2. An ink-jet printer according to claim 1, wherein the ink tank includes a cyan color ink tank, a yellow color ink tank and a magenta color ink tank.
3. An ink-jet printer according to claim 1, further including a heater located between the ink supply pump and the print head for heating ink in the ink supply tube.
4. An ink-jet printer according to claim 1, wherein the heater is energized for the period of driving of the ink supply pump.
5. An ink-jet printer according to claim 1, wherein the print head includes an ink pressure chamber and the ink return pump is driven after the ink pressure chamber is filled with ink by supply pump.
6. An ink-jet printer according to claim 1, wherein the ink supply pump and the ink return pump are rotary type pump which has a plurality of pressure rollers, each of the rollers pressing the ink supply tube and the ink return tube.
7. An ink-jet printer according to claim 6, wherein the ink supply tube and the ink return tube is made of a synthetic resin.
8. An ink-jet printer according to claim 1, wherein ink flows out of the print head when the control operation by the controller is effected, and the printer further includes an ink collection tray to collect the ink from the print head.
9. A method for controlling an ink-jet printer comprising a print head for jetting ink, the print head having an upstream side and a downstream side, an ink tank for storing the ink, an ink supply tube connecting between the ink tank and the upstream side of the print head, an ink supply pump interposed in the ink supply tube for forcibly supplying ink from the ink tank to the print head through the ink supply tube, an ink return tube connecting between the downstream side of the print head and the ink tank, an ink return pump interposed in the ink return tube for forcibly returning ink from the print head to the ink tank through the ink return tube, the method comprising the steps of:
driving the ink supply pump and the ink return pump to fill the print head with ink stored in the ink tank when the print head is in a non-print position, such that a volume of ink supplied by the ink supply pump is greater than that returned by the ink return pump in a filling mode; and
controlling the print head and the ink supply pump to print an image on a medium by jetting ink from the print head in a print mode.
10. A method according to claim 5, wherein the driving step includes a sub step driving the ink return pump a predetermined time after the driving of the ink supply pump.
11. A method for performing a filling mode by an ink-jet printer comprising a print head having a plurality of nozzles, an ink tank, an ink supply pump connected between an upstream side of the print head and the ink tank and an ink return pump connected between a downstream side of the print head and the ink tank, the method including the steps of:
driving the ink supply pump to supply ink from the ink tank to the print head;
filling the print head with ink;
discharging the ink from the plurality of nozzles of the print head;
driving the ink return pump to return the discharged ink from the print head to the ink tank; and
controlling a volume of ink supplied by the ink supply pump and a volume of ink returned by the ink return pump so that the volume of ink supplied by the ink supply pump to the print head when the print head is in a non-print position is greater than that returned by the ink return pump.
12. A method according to claim 11, wherein the ink-jet printer has a heater, the method including a step of heating ink supplied by the ink supply pump with said heater.
Description
BACKGROUND OF THE INVENTION

The present invention relates to an ink-jet printer which prints an image onto a print medium held on a rotary drum with ink jetted from a print head, and particularly, to an ink-jet printer in which ink is supplied from an ink tank apart from the print head.

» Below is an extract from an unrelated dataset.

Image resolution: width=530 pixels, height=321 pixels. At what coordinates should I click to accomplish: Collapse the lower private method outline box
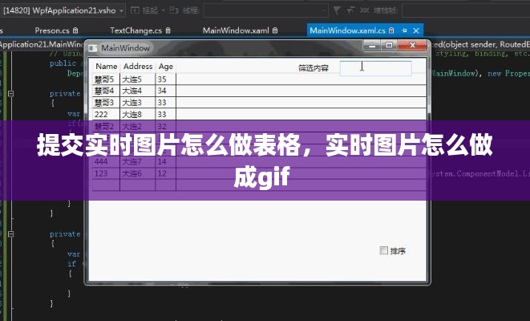pos(10,234)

Hitherto, serial-type ink-jet printers are widely spreading. In the serial-type ink-jet printer, a print head and an ink tank of a relatively small capacity are mounted on a carriage, and the carriage is movably attached to a guide bar extending across a paper sheet to be printed. The paper sheet is fed in a direction perpendicular to the guide bar at a constant pitch, and the carriage is moved along the guide bar each time paper sheet is fed by the pitch. During the movement of the carriage, the print head jets ink droplets. In a serial-type color ink-jet printer, a plurality of print heads are employed and are supplied with ink of different colors from the respective ink tanks. The plurality of print heads are beforehand filled with ink when the printer is shipped. In the structure as described above, a color image of A4 size is printed out at a relatively low speed.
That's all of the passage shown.